The compiler’s design must fit into the development context. Asahi Linux aims to run a Linux desktop on Apple Silicon, so our driver should follow Linux’s best practices like upstream development. That includes using the New Intermediate Representation (NIR) in Mesa, the home for open source graphics drivers. NIR is a lightweight library for shader compilers, with a GLSL frontend and backend targets including Intel and AMD. NIR is an alternative to LLVM, the compiler framework used by Apple. Just because Apple prefers LLVM doesn’t mean we have to. A team at Valve famously rewrote AMD’s LLVM backend as a NIR compiler, improving performance. If it’s good enough for Valve, it’s good enough for me.

Supporting NIR as input does not dictate our compiler’s own intermediate representation, which reflects the hardware’s design. The instruction set of AGX2 (Apple’s GPU) has:

Scalar arithmetic
Vectorized input/output
16-bit types
Free conversions between 16-bit and 32-bit
Free floating-point absolute value, negate, saturate
256 registers (16-bits each)
Register usage / thread occupancy trade-off
Some form of multi-issue or out-of-order (superscalar) execution

Each hardware property induces a compiler property:

Scalar sources. Don’t complicate the compiler by allowing unrestricted vectors.
Vector values at the periphery separated with vector combine and extract pseudo-instructions, optimized out during register allocation.
16-bit units.
Sources and destinations are sized. The optimizer folds size conversion instructions into uses and definitions.
Sources have absolute value and negate bits; instructions have a saturate bit. Again, the optimizer folds these away.
A large register file means running out of registers is rare, so don’t optimize for register spilling performance.
Minimizing register pressure is crucial. Use static single assignment (SSA) form to facilitate pressure estimates, informing optimizations.
The scheduler simply reorders instructions without leaking details to the rest of the backend. Scheduling is feasible both before and after register allocation.

Putting it together, a design for an AGX compiler emerges: a code generator translating NIR to an SSA-based intermediate representation, optimized by instruction combining passes, scheduled to minimize register pressure, register allocated while going out of SSA, scheduled again to maximize instruction-level parallelism, and finally packed to binary instructions.

These decisions reflect the hardware traits visible to software, which are themselves “shadows” cast by the hardware design. Investigating these traits offers insight into the hardware itself. Consider the register file. While every thread can access up to 256 half-word registers, there is a performance penalty: the more registers used, the fewer concurrent threads possible, since threads share a register file. The number of threads allowed in a given shader is reported in Metal as the maxTotalThreadsPerThreadgroup property. So, we can study the register pressure versus occupancy trade-off by varying the register pressure of Metal shaders (confirmed via our disassembler) and correlating with the value of maxTotalThreadsPerThreadgroup:

Registers	Threads
<= 104	1024
112	896
120, 128	832
136	768
144	704
152, 160	640
168-184	576
192-208	512
216-232	448
240-256	384

From the table, it’s clear that up until a threshold, it doesn’t matter how many registers the program uses; occupancy is unaffected. Most well-written shaders fall in this bracket and need not worry. After hitting the threshold, other GPUs might spill registers to memory, but Apple doesn’t need to spill until more than 256 registers are required. Between 112 and 256 registers, the number of threads decreases in an almost linear fashion, in increments of 64 threads. Carefully considering rounding, it’s easy to recover the formula Metal uses to map register usage to thread count.
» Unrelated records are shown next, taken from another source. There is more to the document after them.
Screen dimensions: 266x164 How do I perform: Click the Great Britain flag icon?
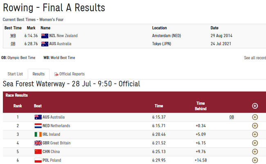(38, 143)
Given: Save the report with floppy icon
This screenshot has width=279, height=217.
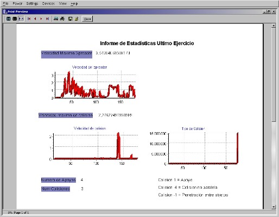Looking at the screenshot, I should point(70,18).
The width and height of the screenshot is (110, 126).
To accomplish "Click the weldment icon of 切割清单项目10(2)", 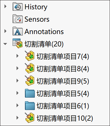I will (29, 118).
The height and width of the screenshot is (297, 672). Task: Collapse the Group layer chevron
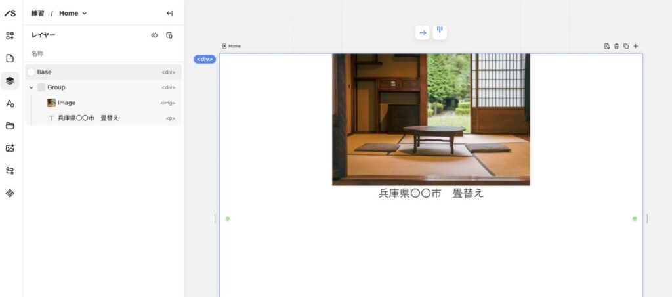(31, 87)
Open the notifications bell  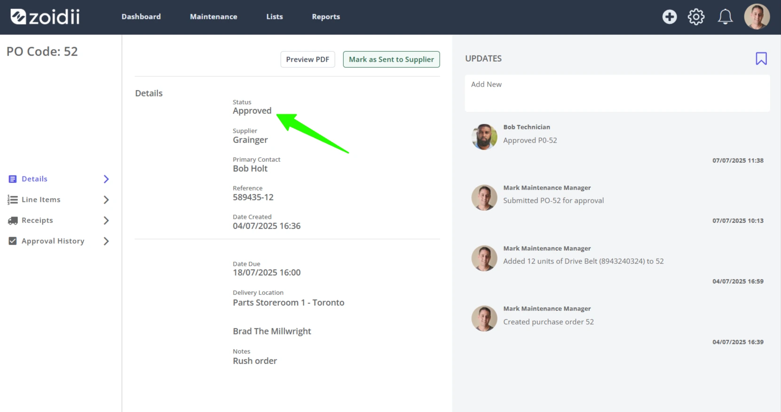725,17
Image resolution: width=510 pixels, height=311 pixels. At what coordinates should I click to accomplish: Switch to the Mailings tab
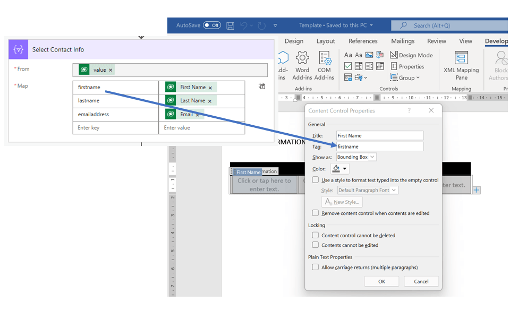click(x=403, y=41)

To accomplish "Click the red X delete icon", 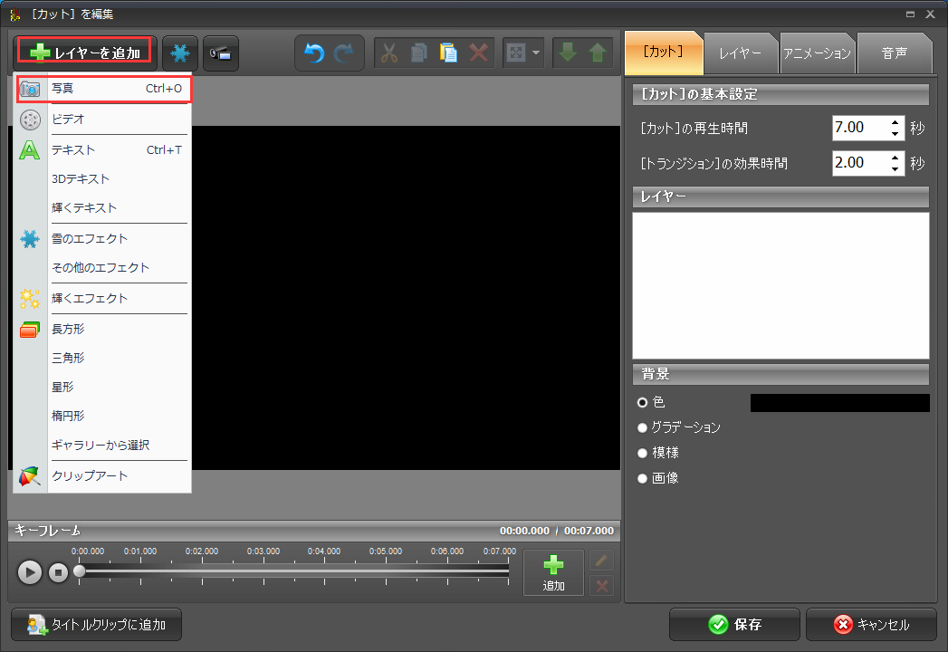I will tap(479, 53).
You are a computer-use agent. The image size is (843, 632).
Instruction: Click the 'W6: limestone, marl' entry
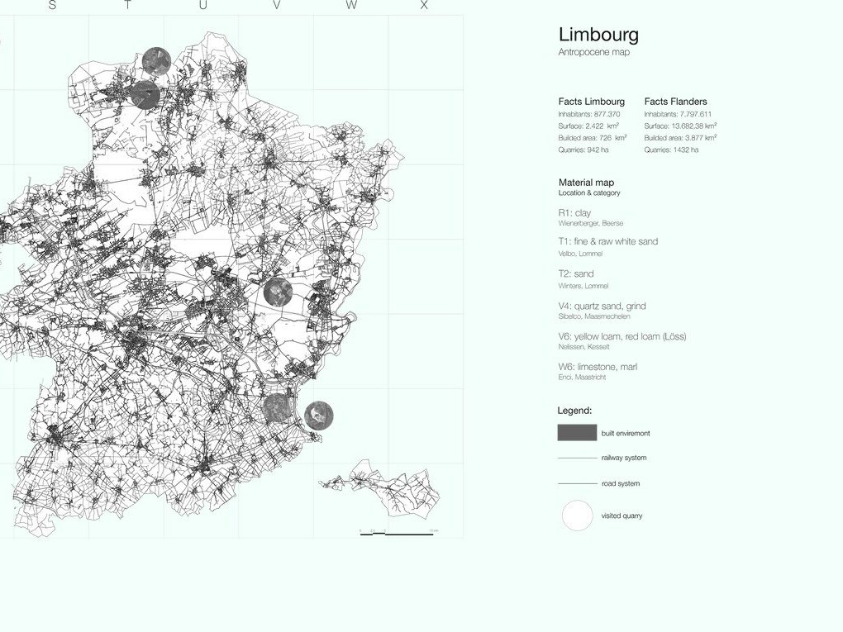(598, 367)
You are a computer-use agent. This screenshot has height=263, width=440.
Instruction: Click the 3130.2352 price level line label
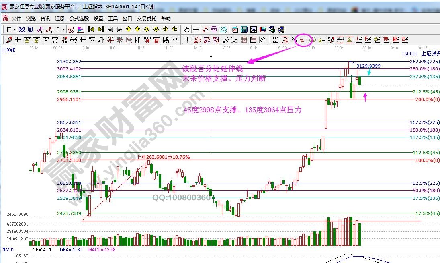[x=70, y=62]
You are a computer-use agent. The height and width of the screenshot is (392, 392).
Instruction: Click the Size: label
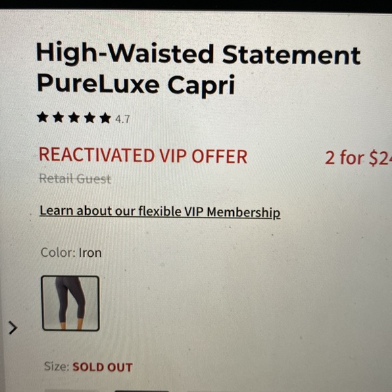point(57,366)
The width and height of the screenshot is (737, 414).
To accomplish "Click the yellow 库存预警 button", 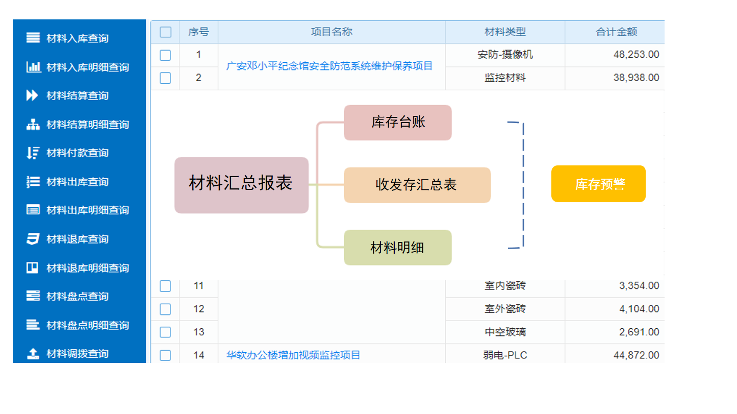I will point(598,184).
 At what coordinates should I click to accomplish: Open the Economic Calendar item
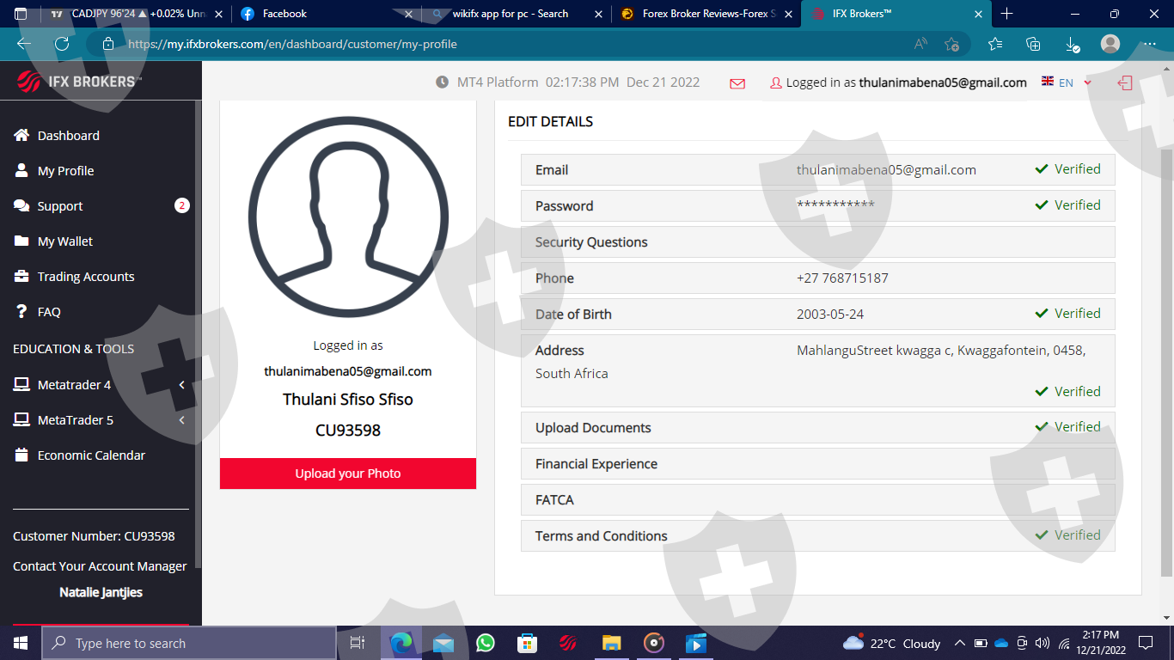coord(91,455)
What’s less obvious is that we can infer the size of the machine’s register file. On one hand, if 256 registers are used, the machine can still support 384 threads, so the register file must be at least 256 half-words * 2 bytes per half-word * 384 threads = 192 KiB large. Likewise, to support 1024 threads at 104 registers requires at least 104 * 2 * 1024 = 208 KiB. If the file were any bigger, we would expect more threads to be possible at higher pressure, so we guess each threadgroup has exactly 208 KiB in its register file.

The story does not end there. From Apple’s public specifications, the M1 GPU supports 24576 = 1024 * 24 simultaneous threads. Since the table shows a maximum of 1024 threads per threadgroup, we infer 24 threadgroups may execute in parallel across the chip, each with its own register file. Putting it together, the GPU has 208 KiB * 24 = 4.875 MiB of register file! This size puts it in league with desktop GPUs.

For all the visible hardware features, it’s equally important to consider what hardware features are absent. Intriguingly, the GPU lacks some fixed-function graphics hardware ubiquitous among competitors. For example, I have not encountered hardware for reading vertex attributes or uniform buffer objects. The OpenGL and Vulkan specifications assume dedicated hardware for each, so what’s the catch?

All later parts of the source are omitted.